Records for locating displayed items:
==================================================

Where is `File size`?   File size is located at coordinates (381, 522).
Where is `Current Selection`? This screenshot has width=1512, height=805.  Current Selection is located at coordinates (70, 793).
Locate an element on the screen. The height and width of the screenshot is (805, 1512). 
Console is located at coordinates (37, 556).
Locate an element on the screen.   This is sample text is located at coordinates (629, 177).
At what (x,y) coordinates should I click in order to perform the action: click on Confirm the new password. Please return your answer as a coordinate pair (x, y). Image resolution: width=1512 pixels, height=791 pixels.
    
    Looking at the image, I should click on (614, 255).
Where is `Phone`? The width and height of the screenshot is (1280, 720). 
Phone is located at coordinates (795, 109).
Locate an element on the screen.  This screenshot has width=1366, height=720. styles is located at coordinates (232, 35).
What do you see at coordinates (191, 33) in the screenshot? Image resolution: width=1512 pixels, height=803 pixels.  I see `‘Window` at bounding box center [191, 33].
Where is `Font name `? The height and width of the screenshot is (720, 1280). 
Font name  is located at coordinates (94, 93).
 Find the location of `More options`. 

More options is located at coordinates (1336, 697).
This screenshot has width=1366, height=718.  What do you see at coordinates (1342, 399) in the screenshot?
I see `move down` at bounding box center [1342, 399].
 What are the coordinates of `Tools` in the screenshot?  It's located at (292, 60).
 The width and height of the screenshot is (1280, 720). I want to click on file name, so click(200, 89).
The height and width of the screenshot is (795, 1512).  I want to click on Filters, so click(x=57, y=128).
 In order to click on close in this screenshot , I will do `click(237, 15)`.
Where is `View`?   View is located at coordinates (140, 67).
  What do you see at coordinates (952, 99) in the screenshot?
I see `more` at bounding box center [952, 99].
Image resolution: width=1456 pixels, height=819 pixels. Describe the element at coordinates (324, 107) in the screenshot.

==================================================

> _EXERCISE_: Return every line of the material above without changing anything.

> _FULL RESPONSE_:
Where is `File size`?   File size is located at coordinates (381, 522).
Where is `Current Selection`? This screenshot has width=1512, height=805.  Current Selection is located at coordinates (70, 793).
Locate an element on the screen. The height and width of the screenshot is (805, 1512). 
Console is located at coordinates (37, 556).
Locate an element on the screen.   This is sample text is located at coordinates (629, 177).
At what (x,y) coordinates should I click in order to perform the action: click on Confirm the new password. Please return your answer as a coordinate pair (x, y). Image resolution: width=1512 pixels, height=791 pixels.
    
    Looking at the image, I should click on (614, 255).
Where is `Phone`? The width and height of the screenshot is (1280, 720). 
Phone is located at coordinates (795, 109).
Locate an element on the screen.  This screenshot has width=1366, height=720. styles is located at coordinates (232, 35).
What do you see at coordinates (191, 33) in the screenshot? Image resolution: width=1512 pixels, height=803 pixels.  I see `‘Window` at bounding box center [191, 33].
Where is `Font name `? The height and width of the screenshot is (720, 1280). 
Font name  is located at coordinates (94, 93).
 Find the location of `More options`. 

More options is located at coordinates (1336, 697).
This screenshot has width=1366, height=718.  What do you see at coordinates (1342, 399) in the screenshot?
I see `move down` at bounding box center [1342, 399].
 What are the coordinates of `Tools` in the screenshot?  It's located at (292, 60).
 The width and height of the screenshot is (1280, 720). I want to click on file name, so click(200, 89).
The height and width of the screenshot is (795, 1512).  I want to click on Filters, so click(x=57, y=128).
 In order to click on close in this screenshot , I will do `click(237, 15)`.
Where is `View`?   View is located at coordinates (140, 67).
  What do you see at coordinates (952, 99) in the screenshot?
I see `more` at bounding box center [952, 99].
Image resolution: width=1456 pixels, height=819 pixels. Describe the element at coordinates (324, 107) in the screenshot.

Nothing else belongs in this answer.